◆ **WHAT IS REQUIRED**
Locate every line in the rows below that contains the word "button", and copy each of those lines in full.

◆ **AVAILABLE RECORDS**
+ + + + + + +
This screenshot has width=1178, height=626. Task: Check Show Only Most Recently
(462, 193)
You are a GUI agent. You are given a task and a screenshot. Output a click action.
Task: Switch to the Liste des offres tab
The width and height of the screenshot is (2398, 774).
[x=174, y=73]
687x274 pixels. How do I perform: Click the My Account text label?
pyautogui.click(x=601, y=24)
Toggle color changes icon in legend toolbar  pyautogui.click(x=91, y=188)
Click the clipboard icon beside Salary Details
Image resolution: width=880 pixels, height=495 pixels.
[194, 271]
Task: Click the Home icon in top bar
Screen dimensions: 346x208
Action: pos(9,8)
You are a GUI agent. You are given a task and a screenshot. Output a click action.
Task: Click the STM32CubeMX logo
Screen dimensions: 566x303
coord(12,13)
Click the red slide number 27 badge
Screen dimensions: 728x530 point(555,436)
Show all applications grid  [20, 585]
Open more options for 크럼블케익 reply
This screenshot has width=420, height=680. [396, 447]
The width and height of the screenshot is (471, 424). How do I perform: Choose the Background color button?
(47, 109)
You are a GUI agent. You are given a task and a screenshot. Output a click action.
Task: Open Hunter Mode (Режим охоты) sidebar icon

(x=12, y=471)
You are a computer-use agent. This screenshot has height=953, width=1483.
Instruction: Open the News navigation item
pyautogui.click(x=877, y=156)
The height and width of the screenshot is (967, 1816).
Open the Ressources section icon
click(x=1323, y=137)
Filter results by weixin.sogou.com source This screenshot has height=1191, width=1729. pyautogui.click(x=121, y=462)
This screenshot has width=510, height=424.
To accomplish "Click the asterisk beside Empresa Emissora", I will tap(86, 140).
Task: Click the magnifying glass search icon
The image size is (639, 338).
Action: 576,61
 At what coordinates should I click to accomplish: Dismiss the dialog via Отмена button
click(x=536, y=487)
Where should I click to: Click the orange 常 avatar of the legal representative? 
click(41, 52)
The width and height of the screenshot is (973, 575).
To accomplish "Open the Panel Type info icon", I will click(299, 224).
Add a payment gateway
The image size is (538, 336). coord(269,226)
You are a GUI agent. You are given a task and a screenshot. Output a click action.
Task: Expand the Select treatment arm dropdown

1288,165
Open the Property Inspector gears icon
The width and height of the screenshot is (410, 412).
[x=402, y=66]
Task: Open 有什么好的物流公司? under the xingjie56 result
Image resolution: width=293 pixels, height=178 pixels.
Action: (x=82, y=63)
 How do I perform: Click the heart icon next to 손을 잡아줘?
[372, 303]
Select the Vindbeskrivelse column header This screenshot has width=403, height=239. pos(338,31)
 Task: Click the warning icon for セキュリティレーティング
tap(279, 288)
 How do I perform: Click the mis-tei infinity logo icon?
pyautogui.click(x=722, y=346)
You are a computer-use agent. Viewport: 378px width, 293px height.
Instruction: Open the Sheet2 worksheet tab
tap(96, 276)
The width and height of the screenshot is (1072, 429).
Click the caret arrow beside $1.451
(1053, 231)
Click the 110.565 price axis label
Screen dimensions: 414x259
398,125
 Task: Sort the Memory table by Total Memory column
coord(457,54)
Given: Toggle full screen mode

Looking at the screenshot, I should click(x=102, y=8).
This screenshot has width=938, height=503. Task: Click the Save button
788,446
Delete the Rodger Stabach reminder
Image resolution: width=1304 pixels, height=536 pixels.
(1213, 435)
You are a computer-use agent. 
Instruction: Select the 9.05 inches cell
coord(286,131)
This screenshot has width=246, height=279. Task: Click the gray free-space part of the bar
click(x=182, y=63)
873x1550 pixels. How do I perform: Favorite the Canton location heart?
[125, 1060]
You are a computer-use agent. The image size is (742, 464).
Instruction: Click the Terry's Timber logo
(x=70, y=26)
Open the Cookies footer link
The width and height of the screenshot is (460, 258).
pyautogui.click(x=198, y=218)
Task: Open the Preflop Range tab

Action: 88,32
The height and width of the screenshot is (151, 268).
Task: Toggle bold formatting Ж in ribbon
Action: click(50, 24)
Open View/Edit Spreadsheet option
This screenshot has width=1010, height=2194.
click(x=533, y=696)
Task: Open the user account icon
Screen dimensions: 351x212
+ + + + + + +
◆ **FULL RESPONSE**
The width and height of the screenshot is (471, 424). How do I perform: Choose the Background color button?
 At what coordinates should I click to accomplish: Dismiss the dialog via Отмена button
This screenshot has width=938, height=503. Task: Click the Save button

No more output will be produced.